PussInHeels Posted January 24, 2007 Posted January 24, 2007 I don't think it's specific to women. Neither do I.
Author ash519 Posted January 24, 2007 Author Posted January 24, 2007 No, i dont think it is specific to women either, that is just what the statistic said. Here's the thing. I cant say anything seems wrong in our relationship. Nothing feels off, i just get these thought in my head and I go on a big spin of what if's. WHat if they try and contact eachother, what if he see's someone better etc and from there I go into this terrible thought process and put things in detail and get myself all worked up. So i guess it wouldnt be gut feeling but it becomes one. Kinger, your post did help. And you are totally right, I am so in love and I waste so much time worrying. We have been together for 2 years and he is very loving, he came from a great family (parents still married) and he is all around a sweet guy. I do need to get it through my head exactly what you said "If he is going to cheat he will cheat. All i can do is be myself and be the best girlfriend I can be." My life started with cheating and lying...my dad was having an affair with the next door neighbor and moved in there when i was 3...leaving my Mom broken hearted with 3 kids to raise. Her next boyfriend 7 years later had a fiance on the other side of town (no joke) and she had no idea...she came home one day and had a letter from this woman. My brother has cheated on every gf he has ever had, is very disrespectful to women and always wants the next best thing...he makes me VERY mad. He is like every womans worst nightmare. So i think with all that I just give myself the "What if" scenerios and i go with it. Thank you for taking time to reply. I do understand that some people believe your gut is always right, but i think I just put myself in overdrive and I know that when it comes to this, I am wrong. I just hope it passes one day. I am going to try!

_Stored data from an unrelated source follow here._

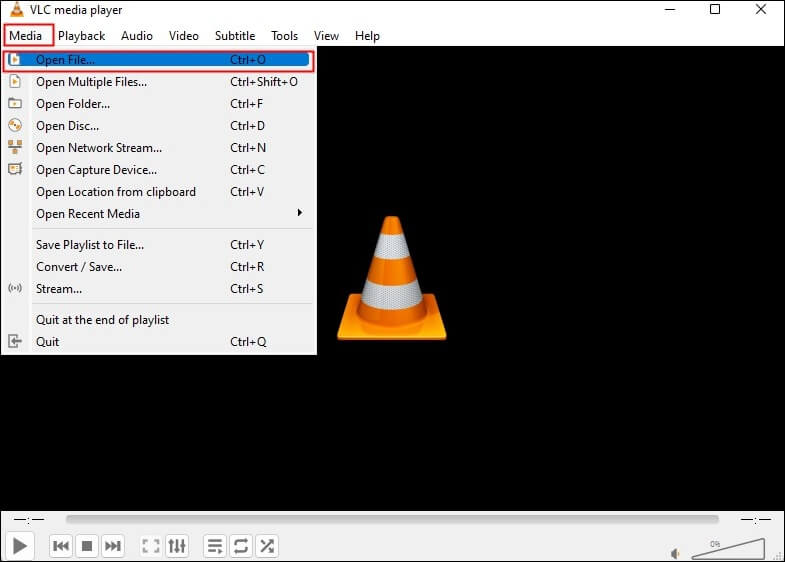Image resolution: width=785 pixels, height=562 pixels.
Task: Toggle the playlist view
Action: [214, 546]
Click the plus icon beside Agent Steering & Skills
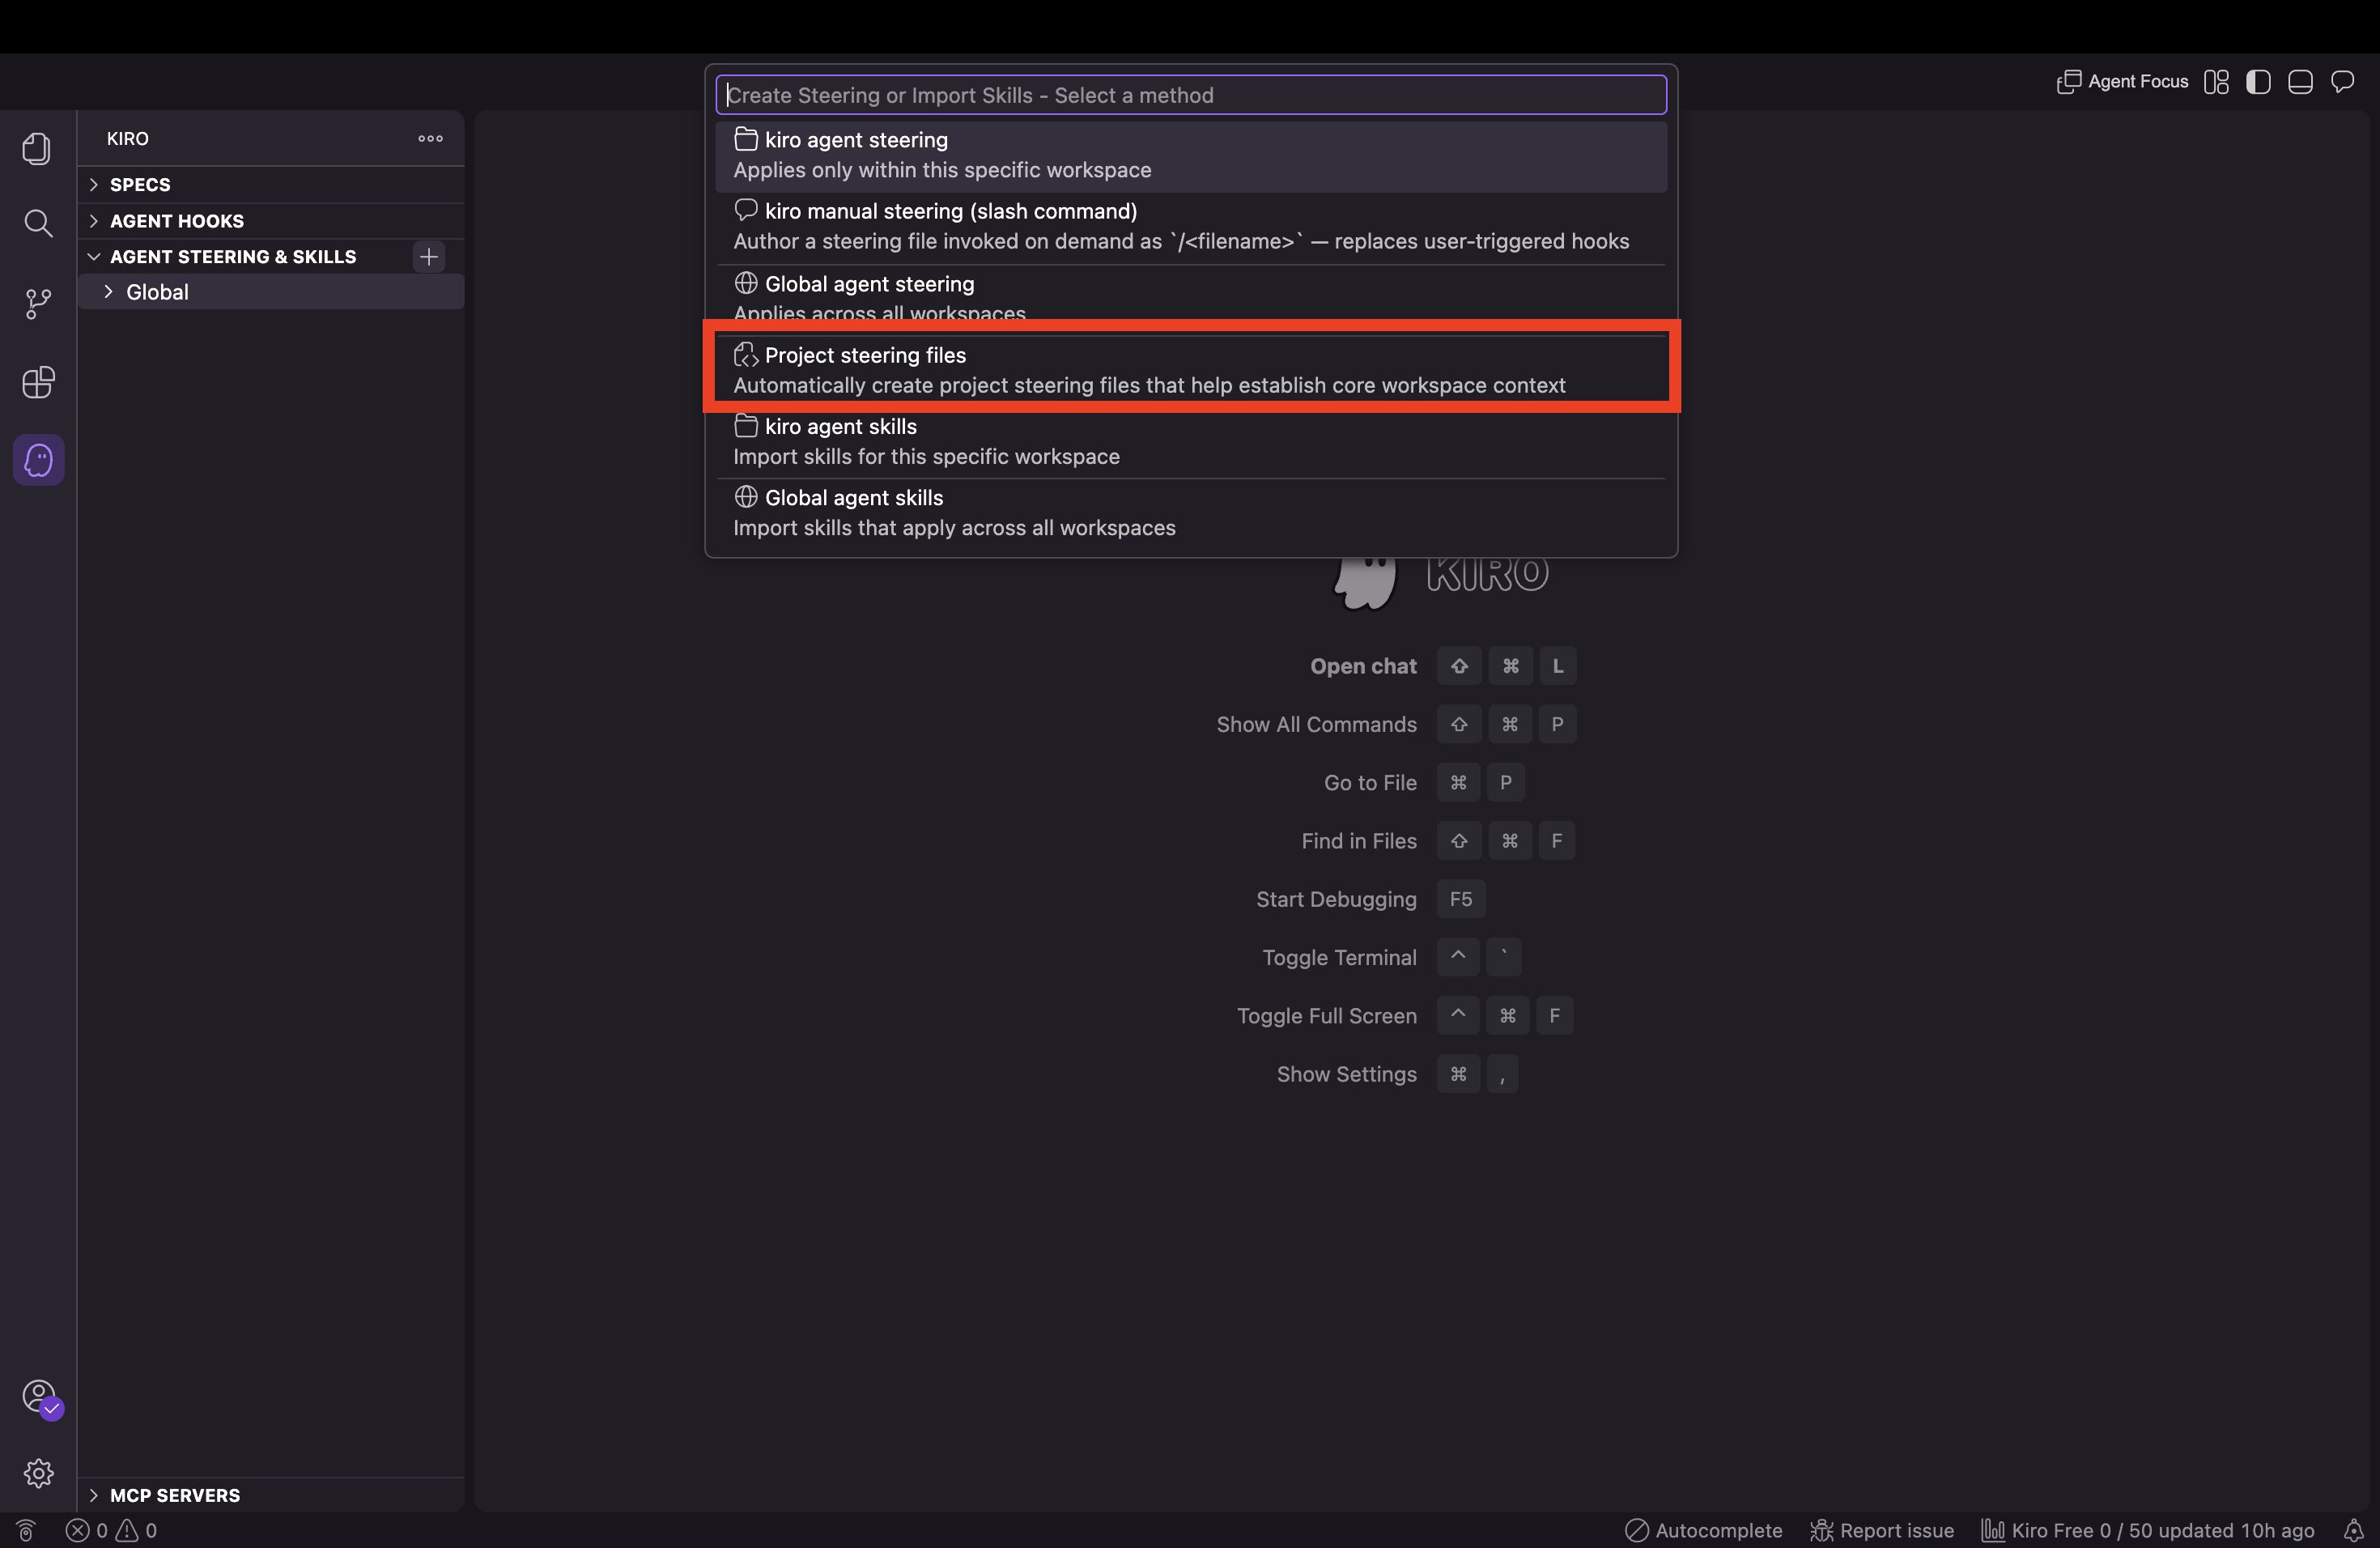Viewport: 2380px width, 1548px height. [x=429, y=257]
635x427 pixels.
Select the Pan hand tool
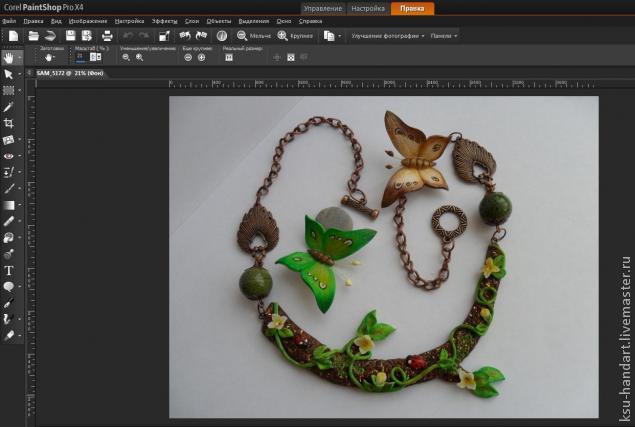click(9, 57)
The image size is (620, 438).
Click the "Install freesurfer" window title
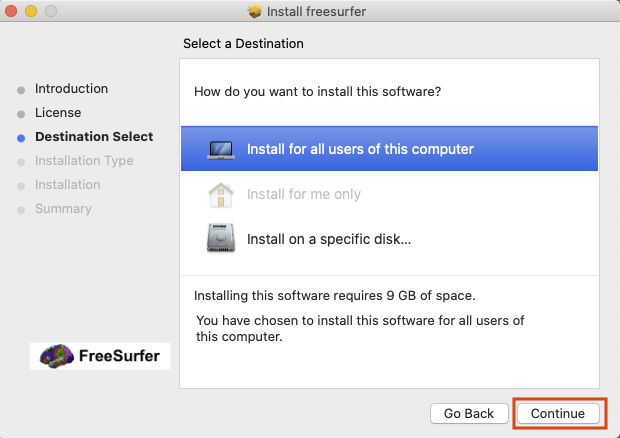click(x=320, y=12)
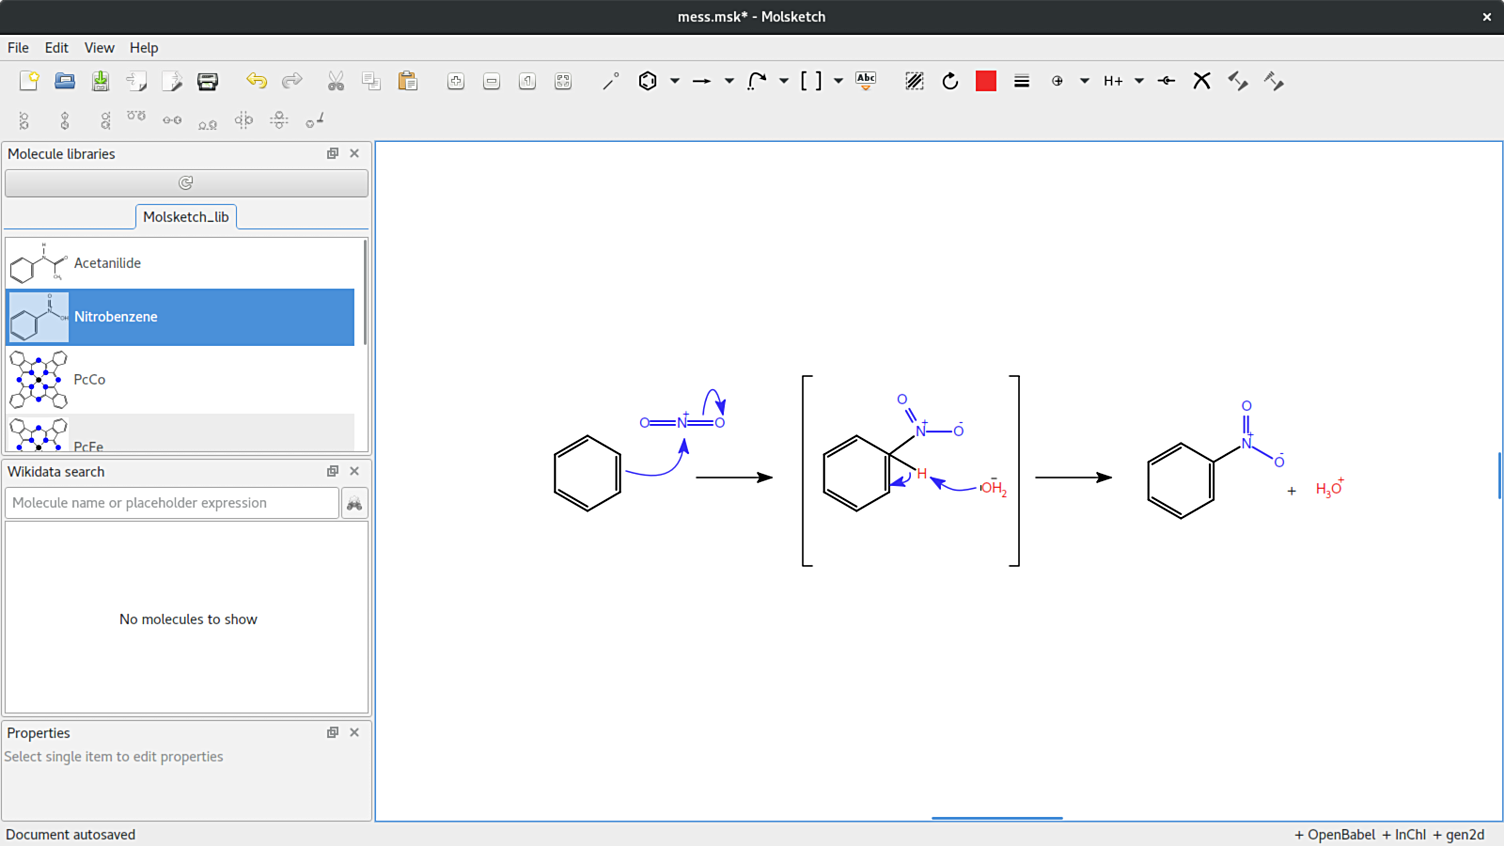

Kinger25 Posted January 24, 2007 Posted January 24, 2007 Here's the thing. I cant say anything seems wrong in our relationship. Nothing feels off, i just get these thought in my head and I go on a big spin of what if's. WHat if they try and contact eachother, what if he see's someone better etc and from there I go into this terrible thought process and put things in detail and get myself all worked up. So i guess it wouldnt be gut feeling but it becomes one. And this is exactly what I was trying to say in my previous reply. We make too much out of a situation. Not everybody does it, some people have a go lucky attitude and don't let these sorts of things bother them, but others (including me) feel the need to analyise everything, break it down and try and work out what it all means. Its just a personality trait. Take your time ash, let life carry you through and take the rough with the smooth, what will be will be. You cannot necessarily stop these thoughts and insecurities entering into your head but when they do appear, you have the power to control what you do with them. Try and build on a technique that works for you so that when you start trying to over analyise everything or become insecure, jealous, paranoid, you find a way of either channeling these thoughts into something else, or driving them so far out of your mind that they become the least important thing day to day. Its all a matter of habit, break the habit and you have touchdown!!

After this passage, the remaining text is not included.